In your copy, leave out the pictures and output only the lines from the one holding "Task: Click the Duration value '10.262 ms'" through the end of the data below, exactly.

*** Opening of RECORD EXTRACTS ***

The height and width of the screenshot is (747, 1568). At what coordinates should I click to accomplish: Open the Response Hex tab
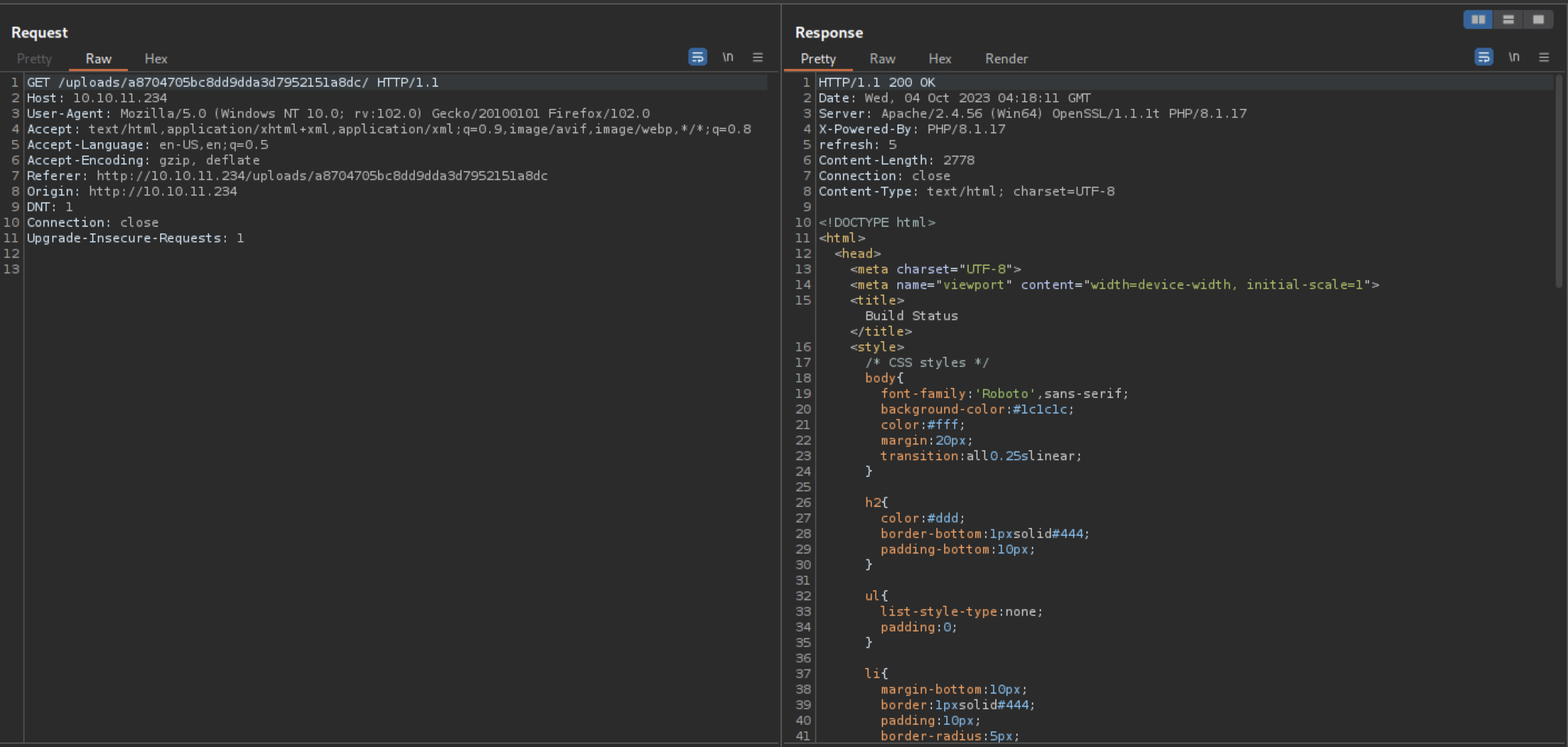[x=940, y=59]
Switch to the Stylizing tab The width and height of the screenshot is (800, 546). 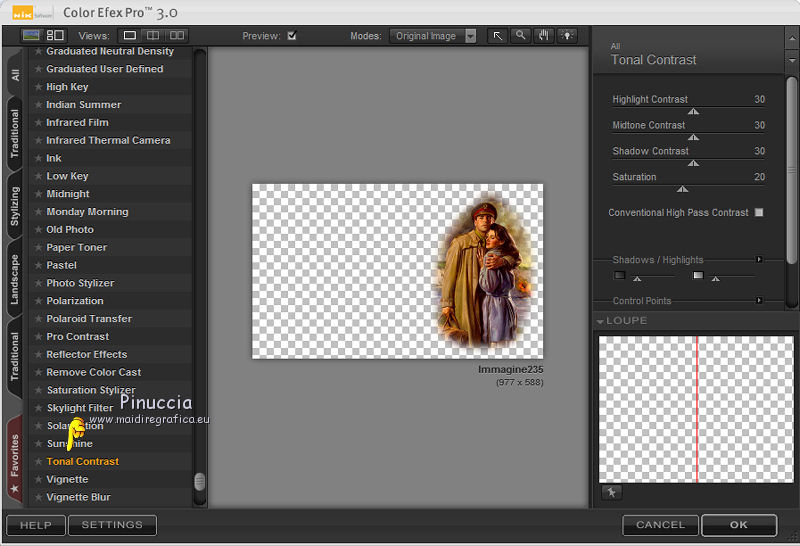click(x=14, y=205)
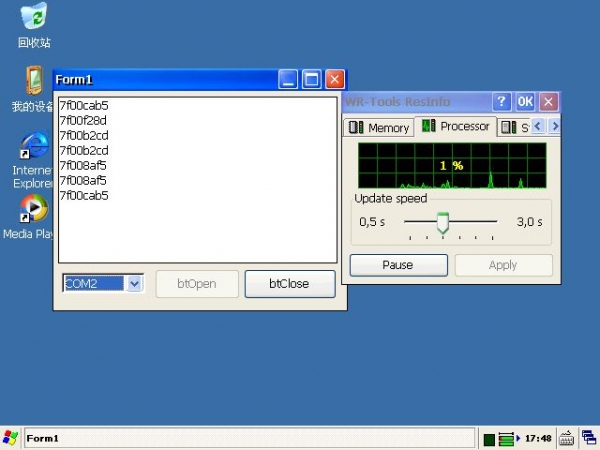Open the on-screen keyboard tray icon

566,438
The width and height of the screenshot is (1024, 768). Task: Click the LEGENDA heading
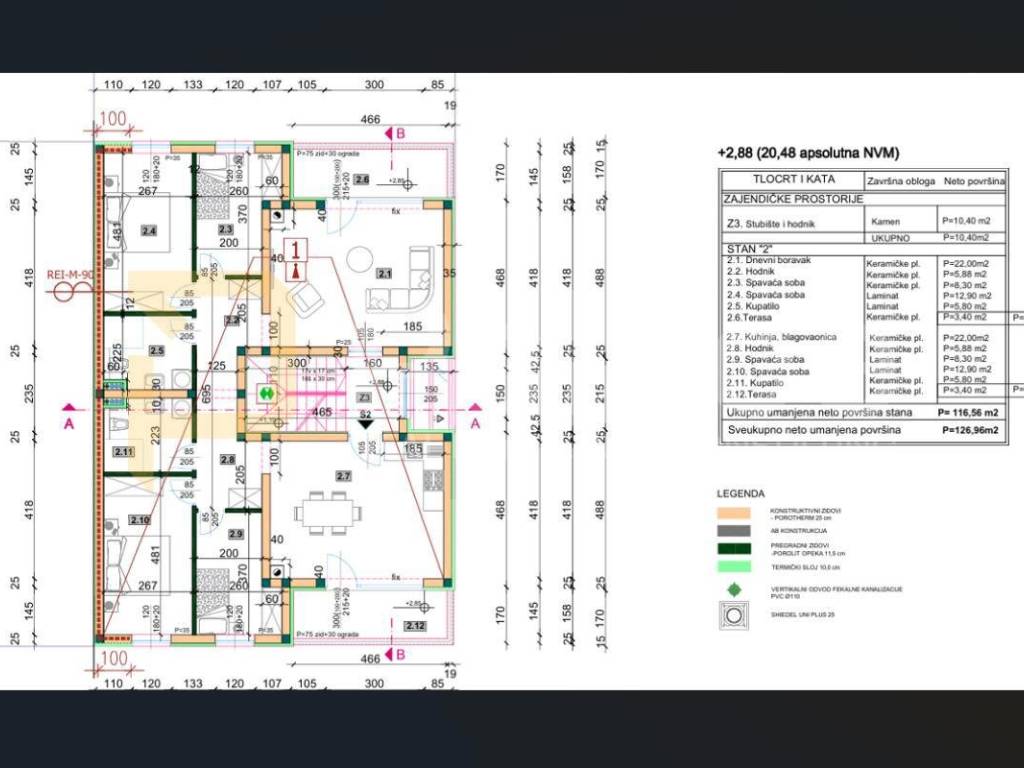(741, 493)
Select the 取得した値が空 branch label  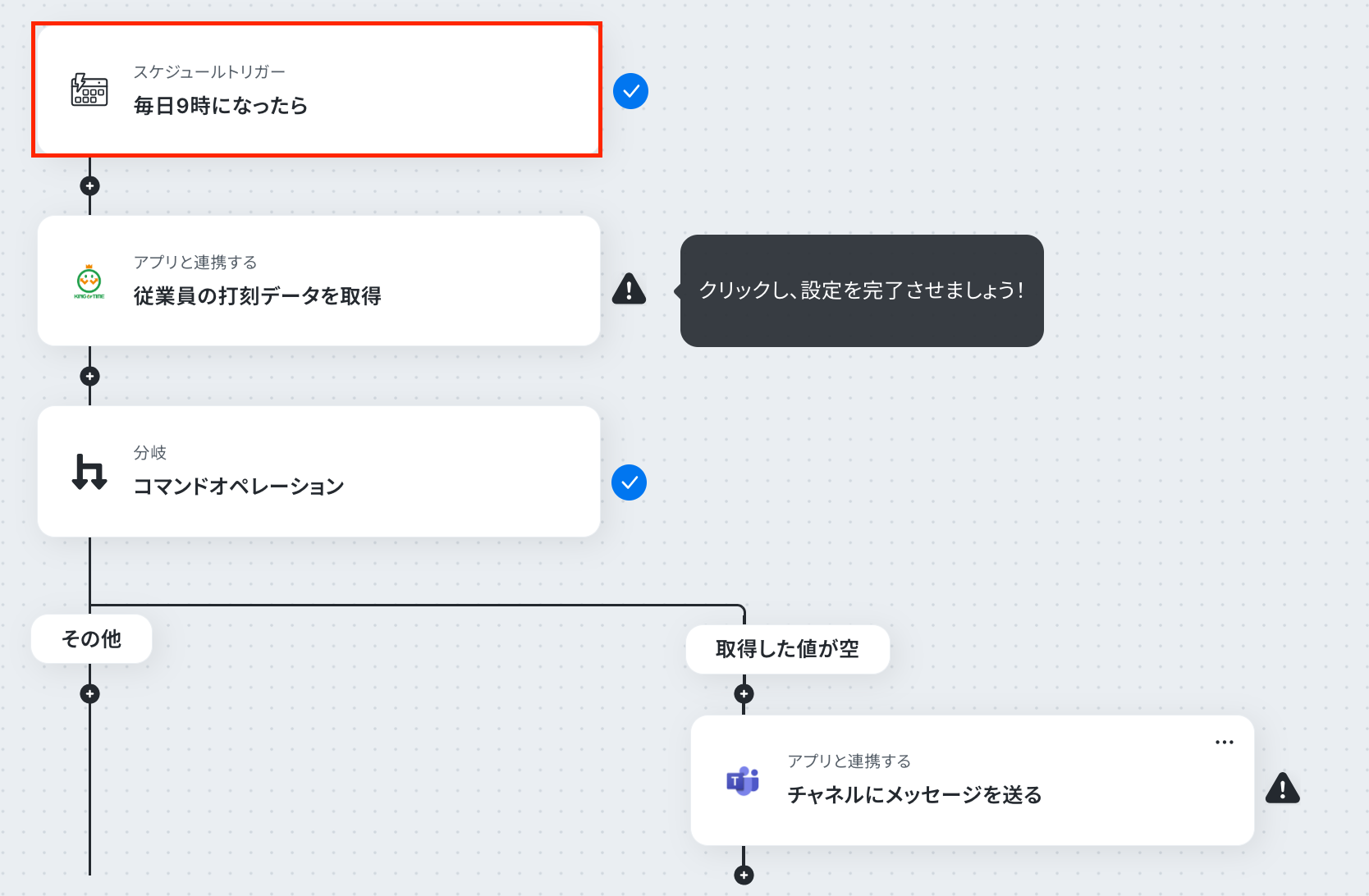point(787,649)
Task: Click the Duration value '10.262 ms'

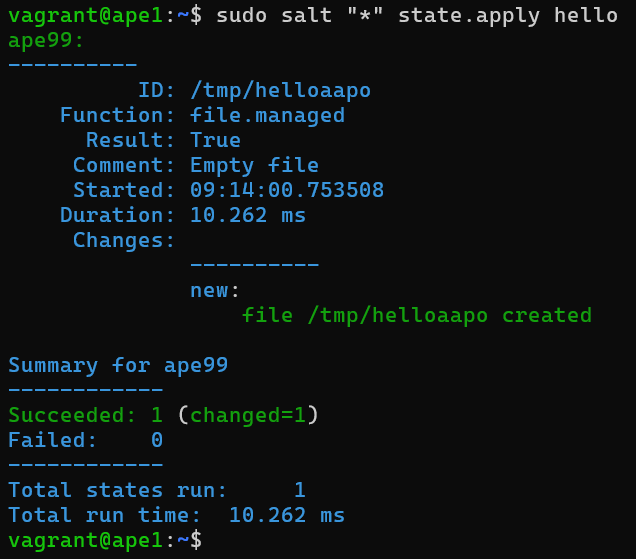Action: (x=248, y=215)

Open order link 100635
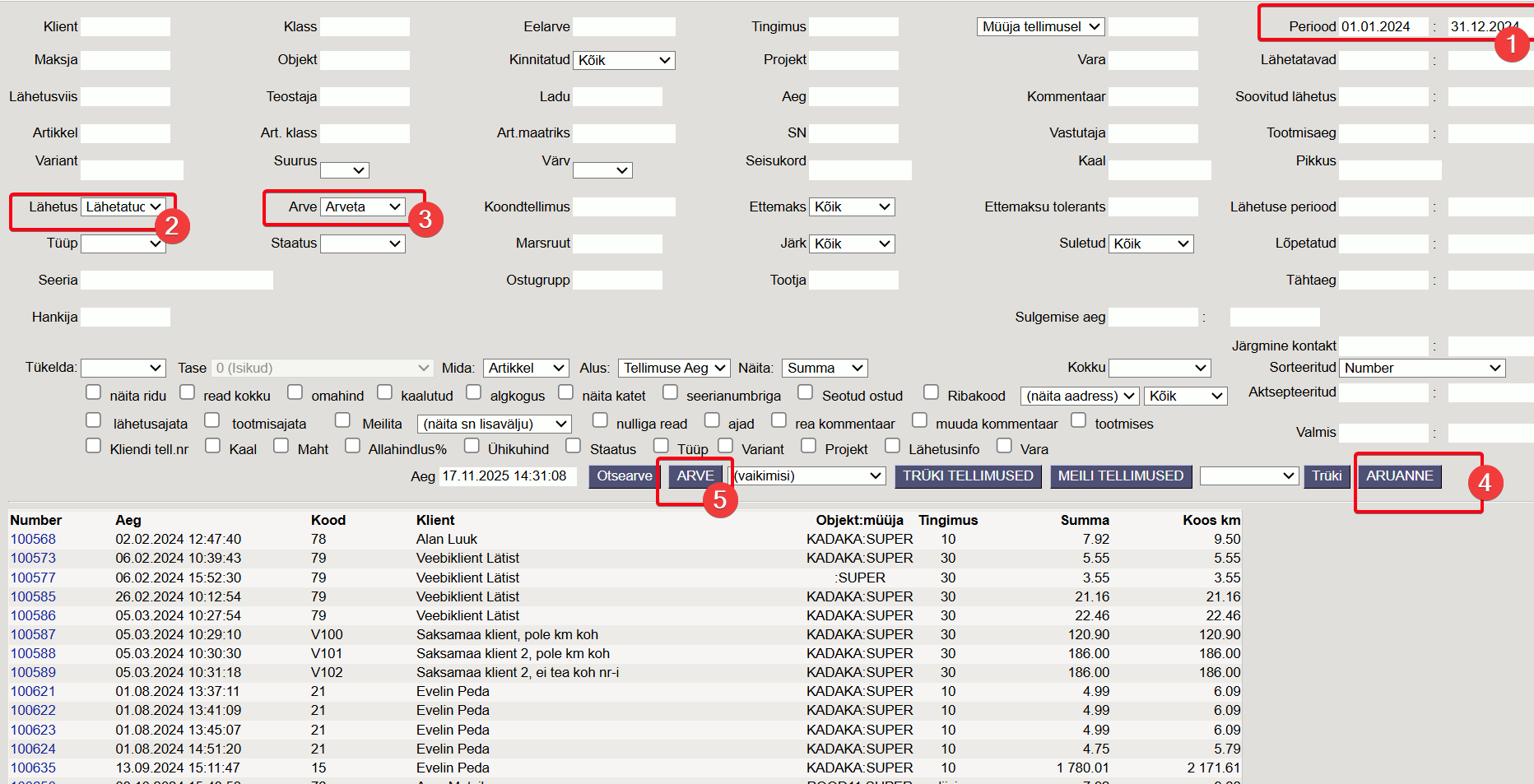point(33,768)
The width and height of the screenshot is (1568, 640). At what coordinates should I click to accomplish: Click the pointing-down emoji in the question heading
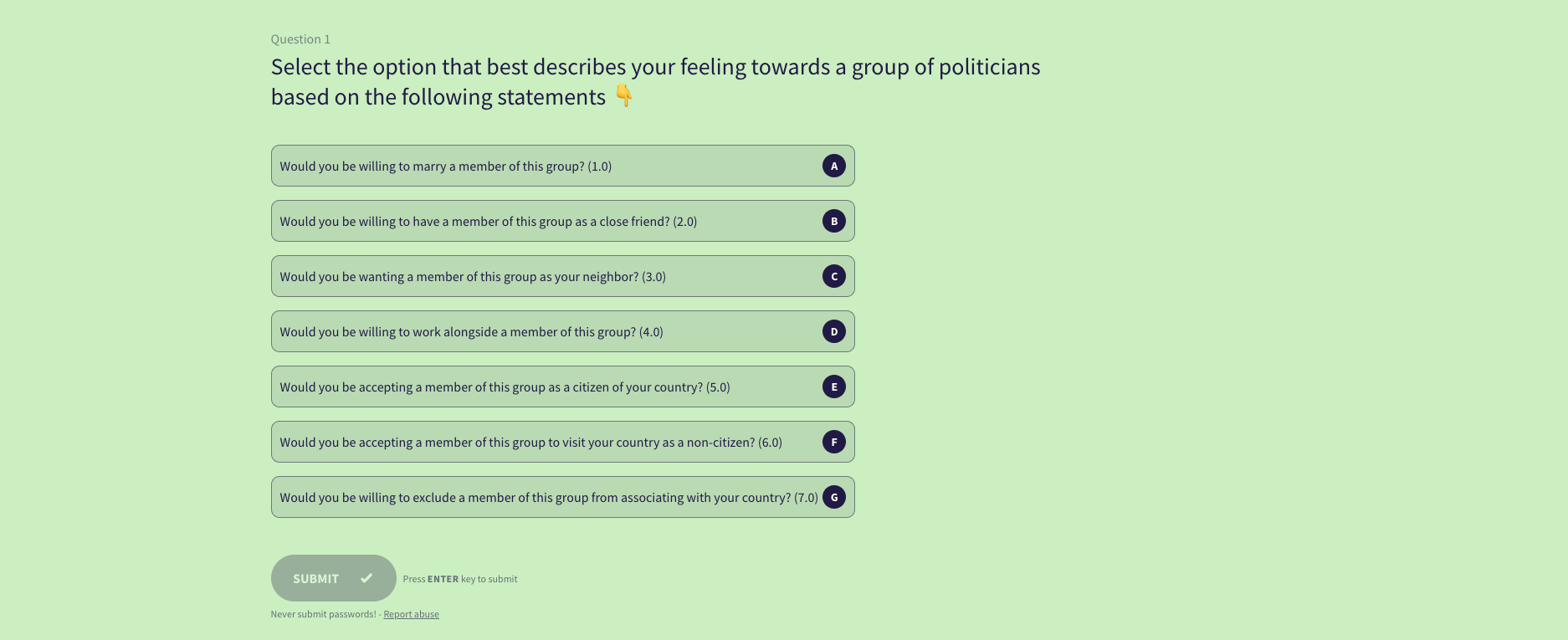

*** Close of RECORD EXTRACTS ***

RESPONSE TO THIS TASK
Task: Click the Duration value '10.262 ms'

Action: (x=248, y=215)

Open order link 100635
point(33,768)
The width and height of the screenshot is (1568, 640). At what coordinates should I click to accomplish: Click the pointing-down emoji in the question heading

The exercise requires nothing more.